┌────────

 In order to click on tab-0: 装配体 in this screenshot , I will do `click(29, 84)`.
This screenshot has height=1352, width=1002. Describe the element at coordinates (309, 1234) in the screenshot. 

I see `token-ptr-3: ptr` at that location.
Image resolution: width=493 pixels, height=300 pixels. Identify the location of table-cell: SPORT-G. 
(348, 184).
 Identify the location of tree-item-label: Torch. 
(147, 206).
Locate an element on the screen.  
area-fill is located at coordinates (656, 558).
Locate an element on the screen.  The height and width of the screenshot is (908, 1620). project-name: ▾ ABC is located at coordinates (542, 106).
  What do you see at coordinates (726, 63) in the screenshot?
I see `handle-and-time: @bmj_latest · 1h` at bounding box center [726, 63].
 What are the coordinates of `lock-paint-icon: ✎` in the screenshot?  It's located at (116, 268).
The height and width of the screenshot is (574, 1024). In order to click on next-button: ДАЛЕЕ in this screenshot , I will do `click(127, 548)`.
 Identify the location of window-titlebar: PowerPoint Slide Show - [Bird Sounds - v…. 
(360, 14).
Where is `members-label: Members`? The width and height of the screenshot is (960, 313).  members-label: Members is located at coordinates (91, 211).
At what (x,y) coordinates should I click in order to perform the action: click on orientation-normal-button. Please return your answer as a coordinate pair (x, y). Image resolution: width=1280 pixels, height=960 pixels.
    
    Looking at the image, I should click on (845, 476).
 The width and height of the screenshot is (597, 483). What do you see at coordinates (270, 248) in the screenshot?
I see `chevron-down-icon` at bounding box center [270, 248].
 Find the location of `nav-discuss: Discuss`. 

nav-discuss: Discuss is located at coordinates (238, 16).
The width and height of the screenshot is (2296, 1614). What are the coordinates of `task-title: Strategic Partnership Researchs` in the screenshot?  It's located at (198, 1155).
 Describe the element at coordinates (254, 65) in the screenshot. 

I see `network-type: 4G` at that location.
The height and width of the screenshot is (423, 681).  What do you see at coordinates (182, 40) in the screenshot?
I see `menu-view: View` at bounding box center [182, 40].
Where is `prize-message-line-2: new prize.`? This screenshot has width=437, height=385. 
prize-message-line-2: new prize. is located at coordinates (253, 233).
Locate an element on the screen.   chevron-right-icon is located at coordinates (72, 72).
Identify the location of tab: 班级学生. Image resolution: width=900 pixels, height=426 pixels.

└────────

▶ _TASK TO CARRY OUT_
Put every line of the items above into a JSON list of strings, one string per line, and leave out the blank lines.

▶ _EXERCISE SOLUTION_
[
  " In order to click on tab-0: 装配体 in this screenshot , I will do `click(29, 84)`.",
  "This screenshot has height=1352, width=1002. Describe the element at coordinates (309, 1234) in the screenshot. ",
  "I see `token-ptr-3: ptr` at that location.",
  "Image resolution: width=493 pixels, height=300 pixels. Identify the location of table-cell: SPORT-G. ",
  "(348, 184).",
  " Identify the location of tree-item-label: Torch. ",
  "(147, 206).",
  "Locate an element on the screen.  ",
  "area-fill is located at coordinates (656, 558).",
  "Locate an element on the screen.  The height and width of the screenshot is (908, 1620). project-name: ▾ ABC is located at coordinates (542, 106).",
  "  What do you see at coordinates (726, 63) in the screenshot?",
  "I see `handle-and-time: @bmj_latest · 1h` at bounding box center [726, 63].",
  " What are the coordinates of `lock-paint-icon: ✎` in the screenshot?  It's located at (116, 268).",
  "The height and width of the screenshot is (574, 1024). In order to click on next-button: ДАЛЕЕ in this screenshot , I will do `click(127, 548)`.",
  " Identify the location of window-titlebar: PowerPoint Slide Show - [Bird Sounds - v…. ",
  "(360, 14).",
  "Where is `members-label: Members`? The width and height of the screenshot is (960, 313).  members-label: Members is located at coordinates (91, 211).",
  "At what (x,y) coordinates should I click in order to perform the action: click on orientation-normal-button. Please return your answer as a coordinate pair (x, y). Image resolution: width=1280 pixels, height=960 pixels.",
  "    Looking at the image, I should click on (845, 476).",
  " The width and height of the screenshot is (597, 483). What do you see at coordinates (270, 248) in the screenshot?",
  "I see `chevron-down-icon` at bounding box center [270, 248].",
  " Find the location of `nav-discuss: Discuss`. ",
  "nav-discuss: Discuss is located at coordinates (238, 16).",
  "The width and height of the screenshot is (2296, 1614). What are the coordinates of `task-title: Strategic Partnership Researchs` in the screenshot?  It's located at (198, 1155).",
  " Describe the element at coordinates (254, 65) in the screenshot. ",
  "I see `network-type: 4G` at that location.",
  "The height and width of the screenshot is (423, 681).  What do you see at coordinates (182, 40) in the screenshot?",
  "I see `menu-view: View` at bounding box center [182, 40].",
  "Where is `prize-message-line-2: new prize.`? This screenshot has width=437, height=385. ",
  "prize-message-line-2: new prize. is located at coordinates (253, 233).",
  "Locate an element on the screen.   chevron-right-icon is located at coordinates (72, 72).",
  "Identify the location of tab: 班级学生. Image resolution: width=900 pixels, height=426 pixels."
]